Engram Brings Shared Memory to AI Coding Tools with Offline MCP Server

A new open-source project called Engram is positioning itself as the shared memory layer your AI coding tools have been missing. Dropped on GitHub by developer dgr8akki, Engram runs entirely offline as an MCP (Model Context Protocol) server, giving Claude Code, Cursor, Antigravity CLI, and Windsurf a common semantic knowledge base to read from and write to during development sessions.

What Makes This Different From Just Taking Notes

The pitch isn't just "save your thoughts"—it's composability across AI agents. Instead of each tool maintaining its own context window, Engram lets you build up a shared corpus of institutional knowledge: why you chose a particular pattern, which libraries caused problems, team conventions that never got documented. When you switch from Cursor to Claude Code mid-project, you're not starting cold.

How the Multi-Tool Setup Works

Running ./engram install auto-detects and configures all supported tools in one shot. For Claude Code, it registers an MCP server at ~/.claude/settings.json, installs a skill definition that teaches LLMs how to query Engram, and hooks into session lifecycle events: SessionStart injects the last 15 memories into context automatically, UserPromptSubmit triggers saves when you say "remember:", and Stop archives the session endpoint. The same pattern applies across Cursor (~/.cursor/mcp.json), Antigravity CLI (~/.gemini/config/mcp_config.json), and Windsurf (~/.codeium/windsurf/mcp.json) with their respective hook event names.

Under the Hood: Embeddings Without Calling Home

Engram stores everything in SQLite via sqlite-vec for vector search. By default, it uses sentence-transformers (specifically all-MiniLM-L6-v2 for 384-dimensional embeddings) running on CPU—fully offline, no API keys required.

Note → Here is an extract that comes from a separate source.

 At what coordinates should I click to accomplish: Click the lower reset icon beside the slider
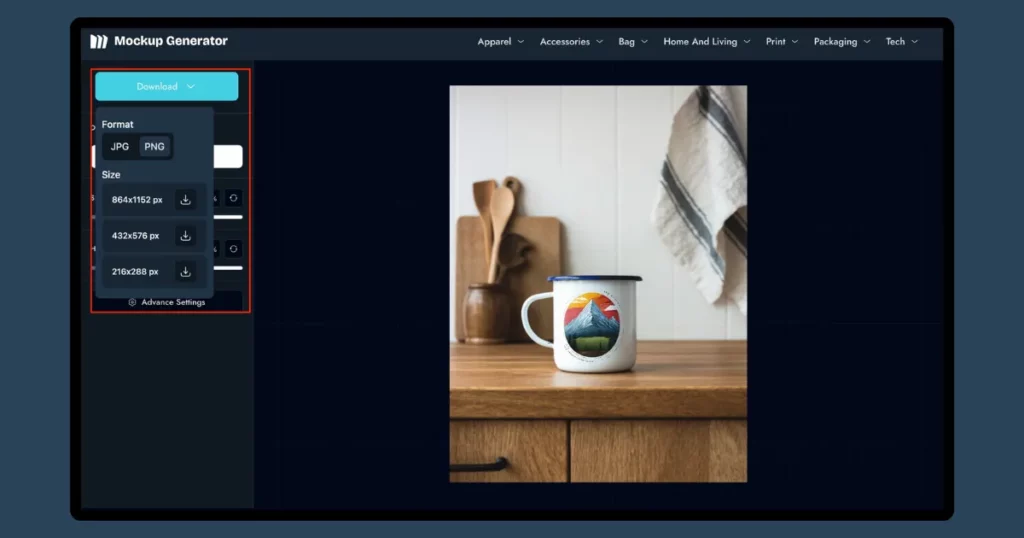point(233,248)
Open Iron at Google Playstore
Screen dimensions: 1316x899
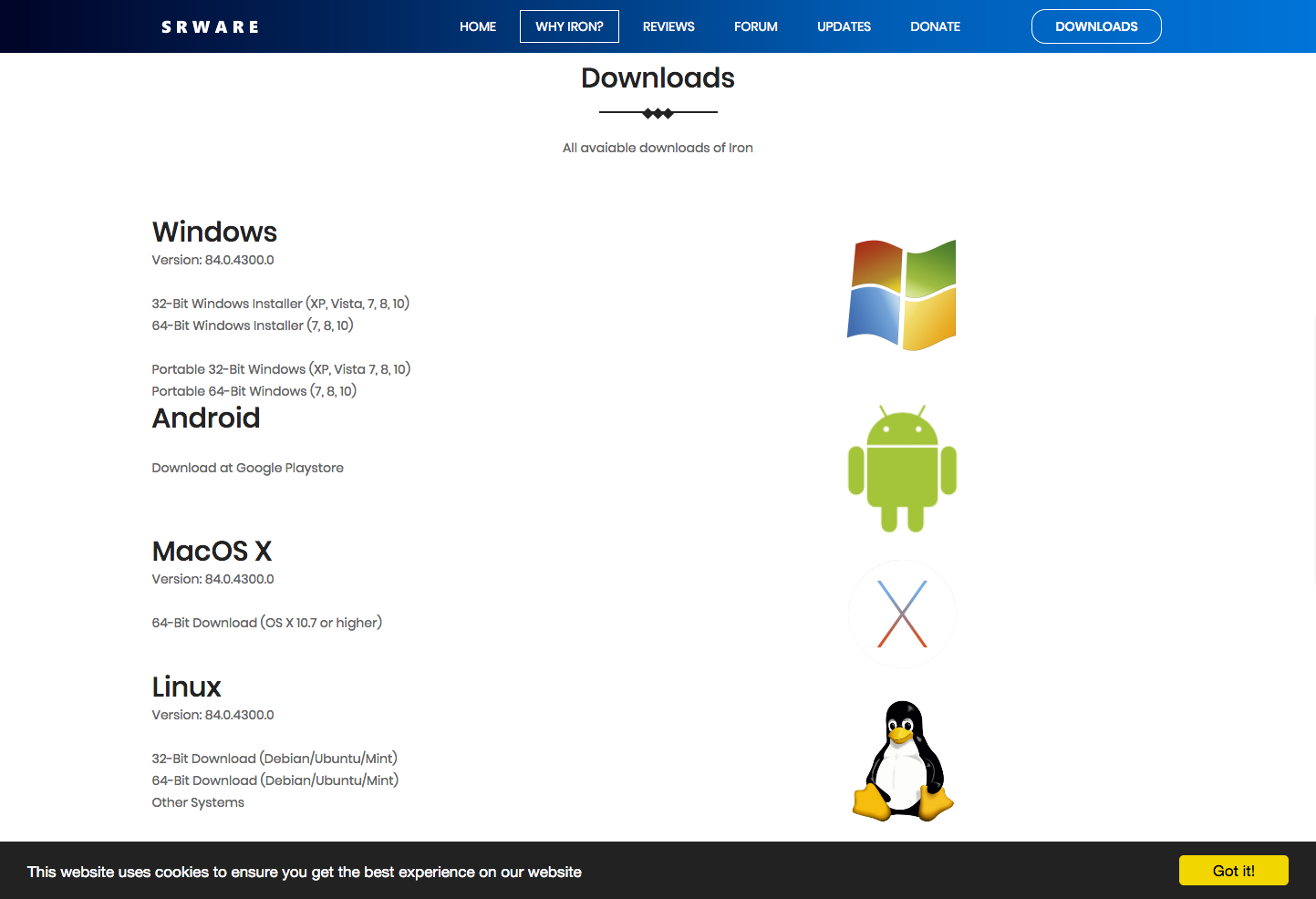247,467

If you've already got Ollama deployed, you can switch backends to use nomic-embed-text at 768 dimensions with a single config change: set backend: "ollama" and point it at http://localhost:11434. No model downloading if Ollama's already running.

HTTP REST Fallback for Non-MCP Tools

Not every tool speaks MCP yet. For those, Engram ships an HTTP server on port 7823 with standard CRUD endpoints: GET /thoughts?limit=20 to list recent entries, POST /thoughts with JSON body to save new memories, GET /thoughts/search?q=... for semantic queries, DELETE /thoughts/{id} to remove stale notes. The autostart scripts handle LaunchAgent registration on macOS so the server's always available without manual invocation.

Key Takeaways

Local-first: all embeddings and storage stay on your machine—no cloud sync, no API egress costs
Multi-tool support out of the box with auto-detection for Claude Code, Cursor, Antigravity CLI, Windsurf
Dual embedding backends (sentence-transformers/Ollama) configurable via config.yaml
HTTP REST server provides a fallback interface for tools lacking MCP client implementations

The Bottom Line

This is exactly the kind of infrastructure the local-first AI tooling movement needs—Engram doesn't just store notes, it creates a shared semantic layer that makes your entire AI-assisted workflow smarter over time. If you've been burned by cloud-dependent memory solutions or just want your coding context to actually persist across sessions without manual prompting every time, this is worth a weekend afternoon of setup.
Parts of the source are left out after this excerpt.